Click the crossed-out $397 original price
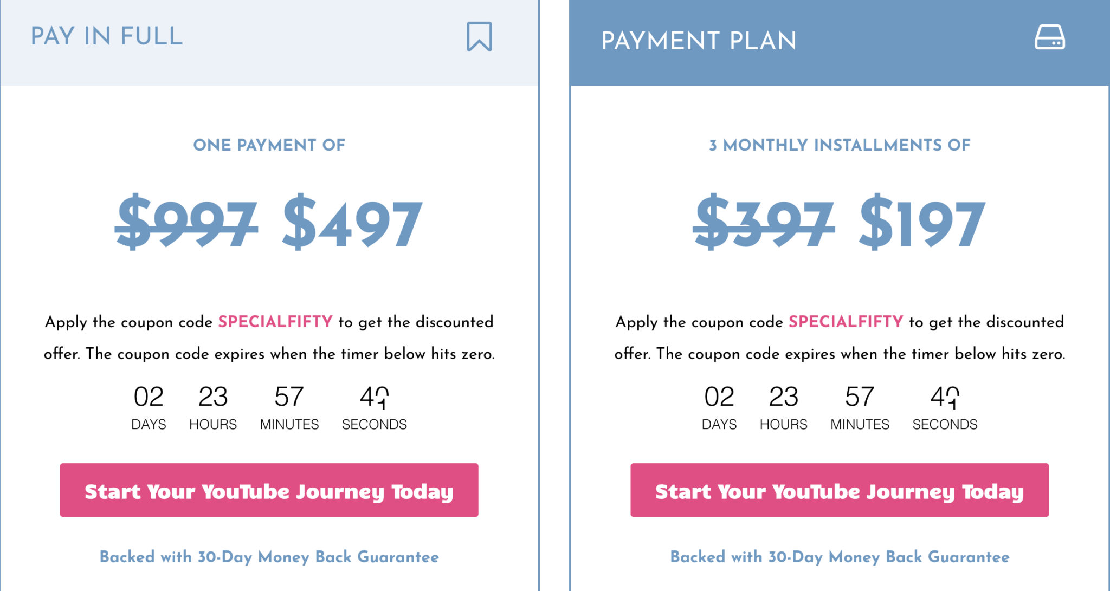 [x=764, y=223]
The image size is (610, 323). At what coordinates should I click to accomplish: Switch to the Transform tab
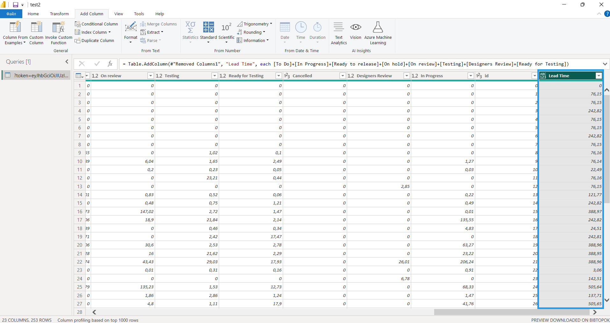tap(59, 14)
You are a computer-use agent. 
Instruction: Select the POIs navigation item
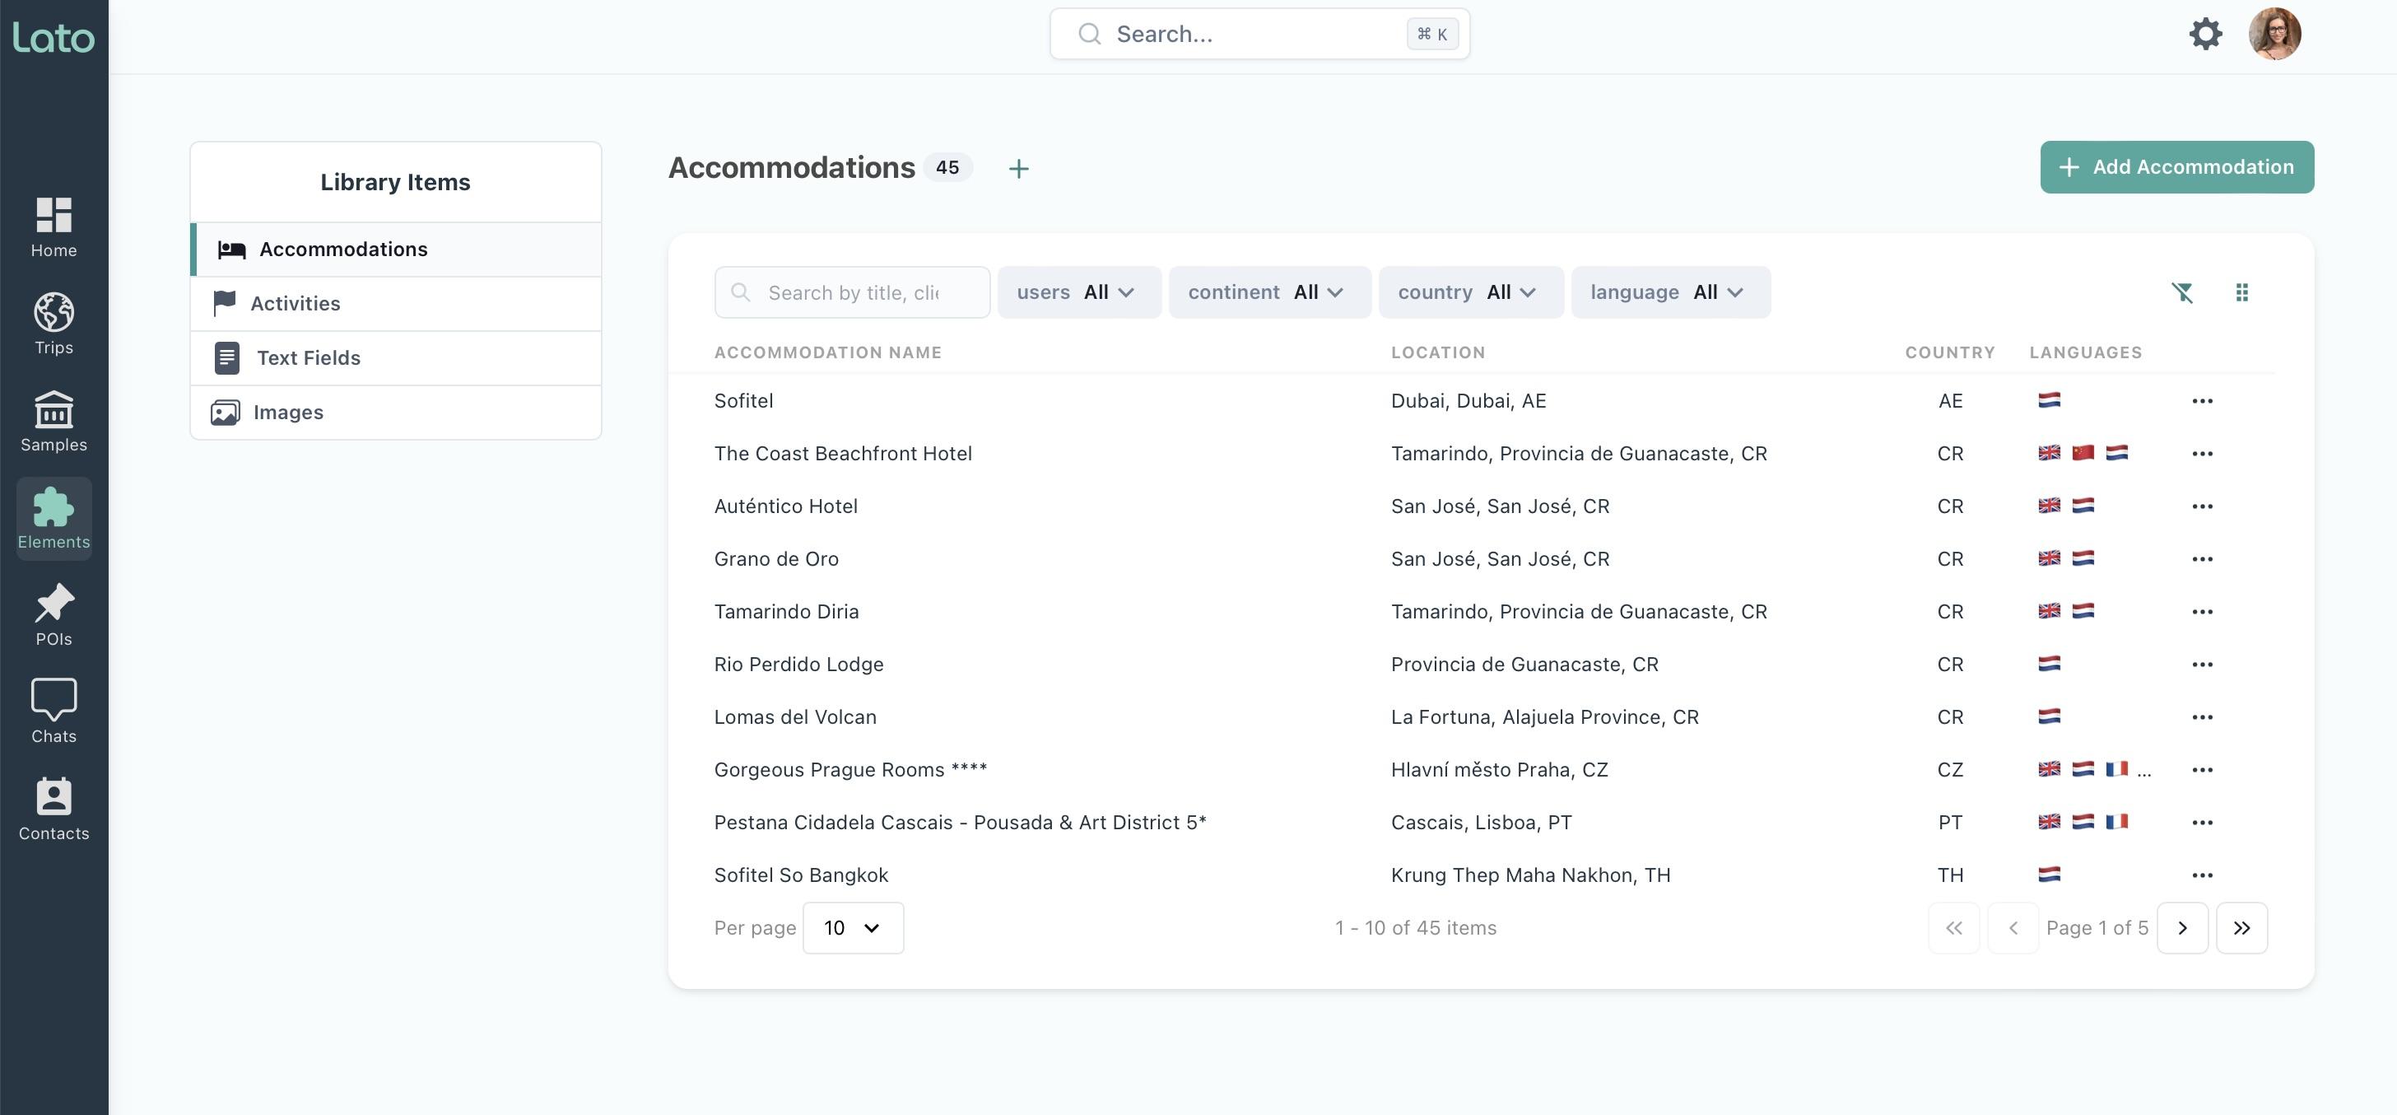[x=54, y=617]
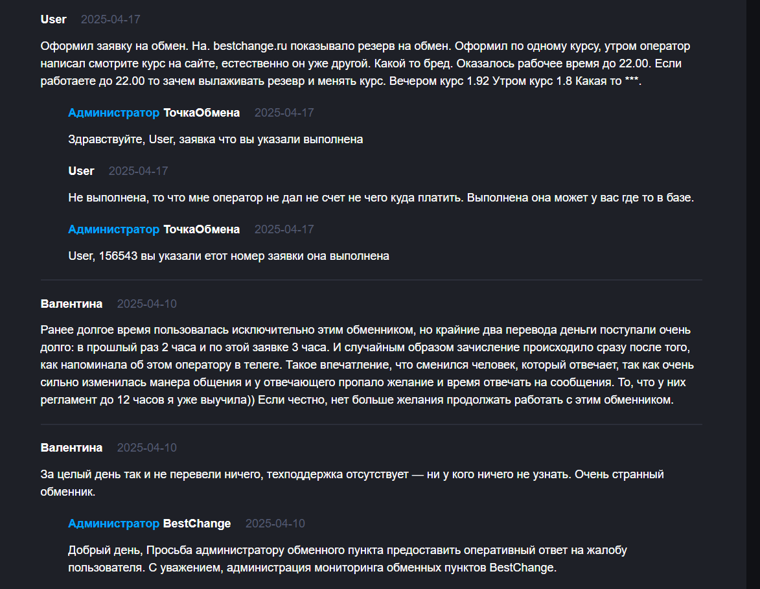Viewport: 760px width, 589px height.
Task: Click the date next to the top review's author
Action: [x=110, y=19]
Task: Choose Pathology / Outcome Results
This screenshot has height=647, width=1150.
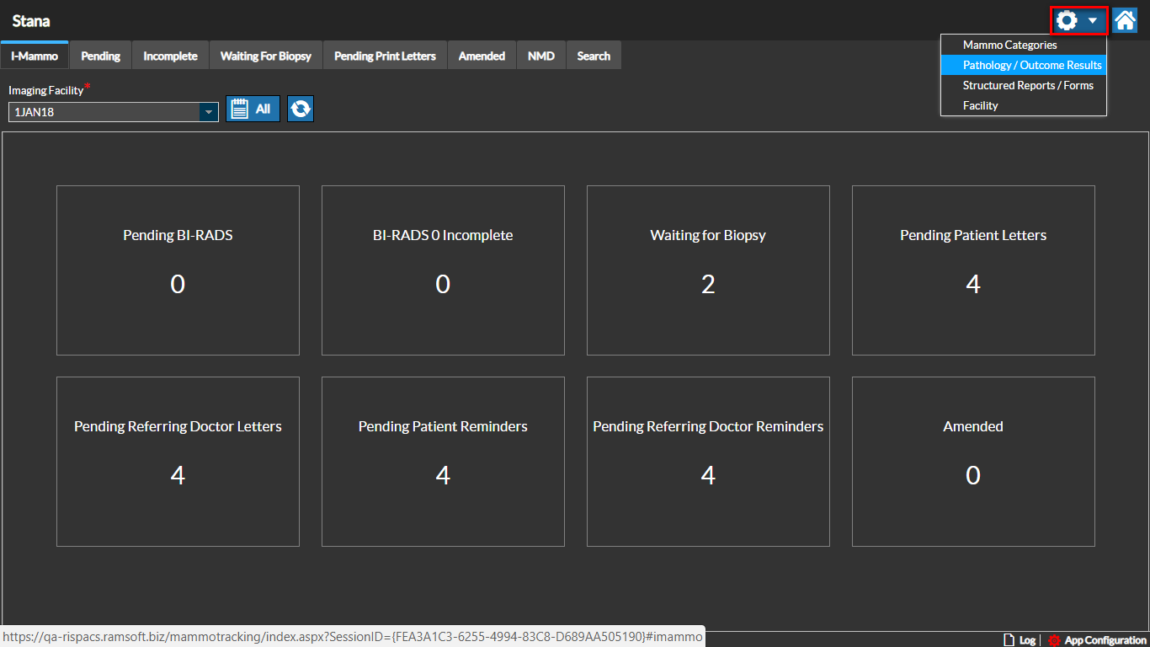Action: 1031,65
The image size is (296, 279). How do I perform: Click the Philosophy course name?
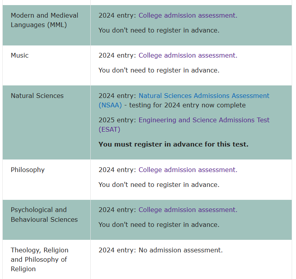pos(28,170)
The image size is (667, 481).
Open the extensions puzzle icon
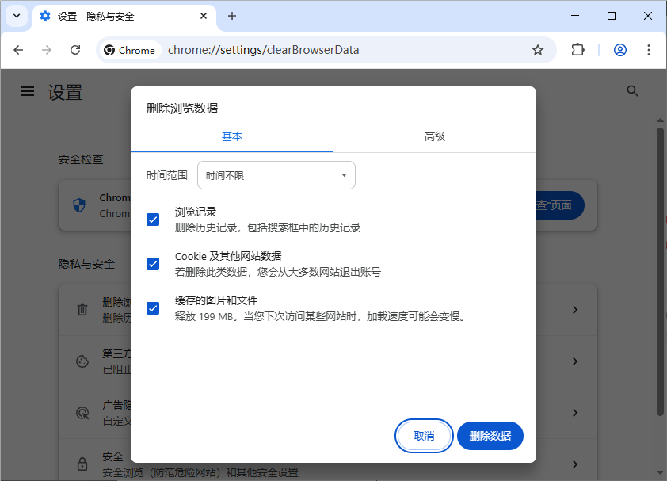(x=577, y=49)
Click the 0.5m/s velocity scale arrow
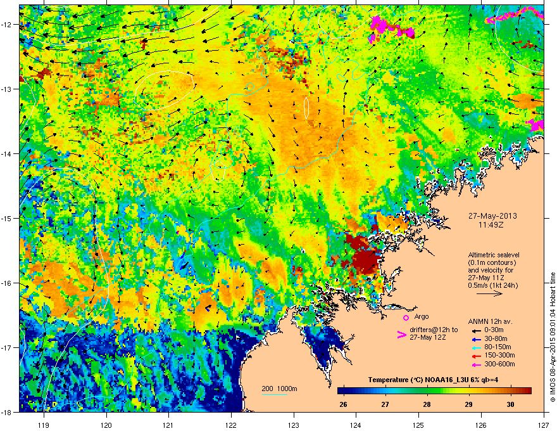 [x=489, y=293]
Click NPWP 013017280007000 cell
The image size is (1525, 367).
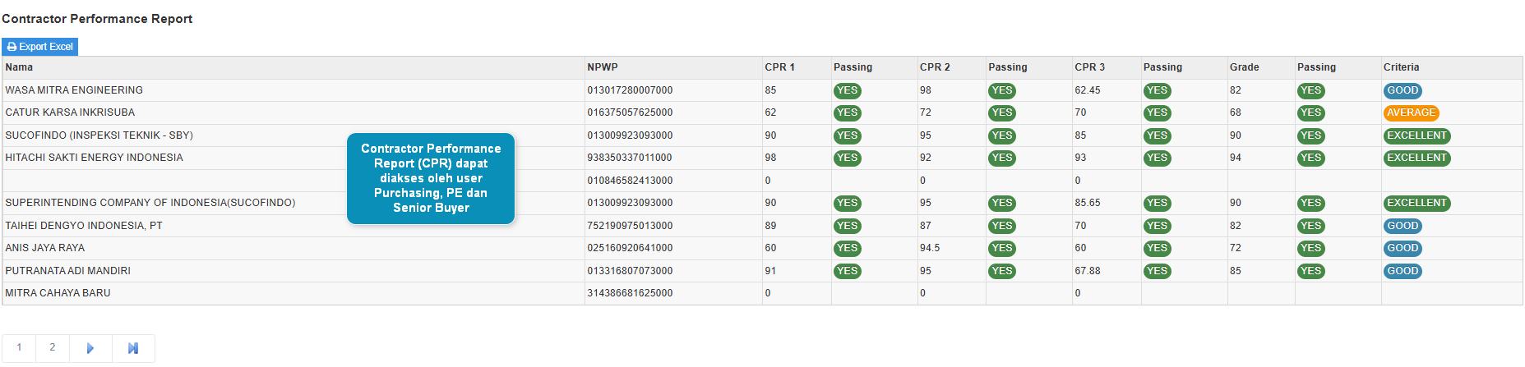click(x=630, y=90)
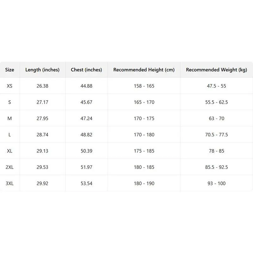Select the 3XL size row label
This screenshot has height=253, width=253.
tap(9, 183)
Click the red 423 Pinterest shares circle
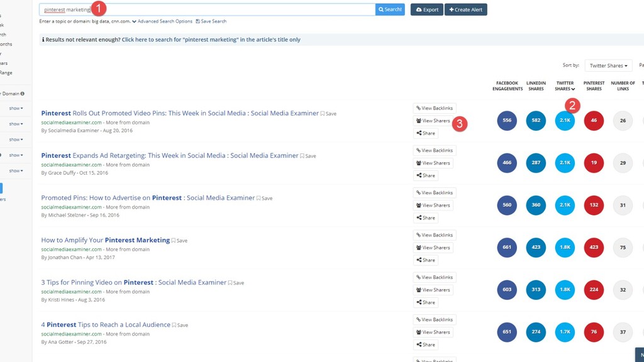644x362 pixels. tap(594, 248)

====================

◆ **Exercise instructions**: In the answer, include exactly the lines from the one containing "This screenshot has height=647, width=1150." through the end of the records above and no pictures at all.

◆ **Answer space**:
This screenshot has height=647, width=1150.
Action: 1031,65
The image size is (296, 279). How do I perform: Click the Philosophy course name?
pos(28,170)
The image size is (667, 481).
Open the extensions puzzle icon
(x=577, y=49)
Click the 0.5m/s velocity scale arrow
 [x=489, y=293]
Click NPWP 013017280007000 cell
The image size is (1525, 367).
click(x=630, y=90)
Select the 3XL size row label
This screenshot has height=253, width=253.
tap(9, 183)
Click the red 423 Pinterest shares circle
644x362 pixels. tap(594, 248)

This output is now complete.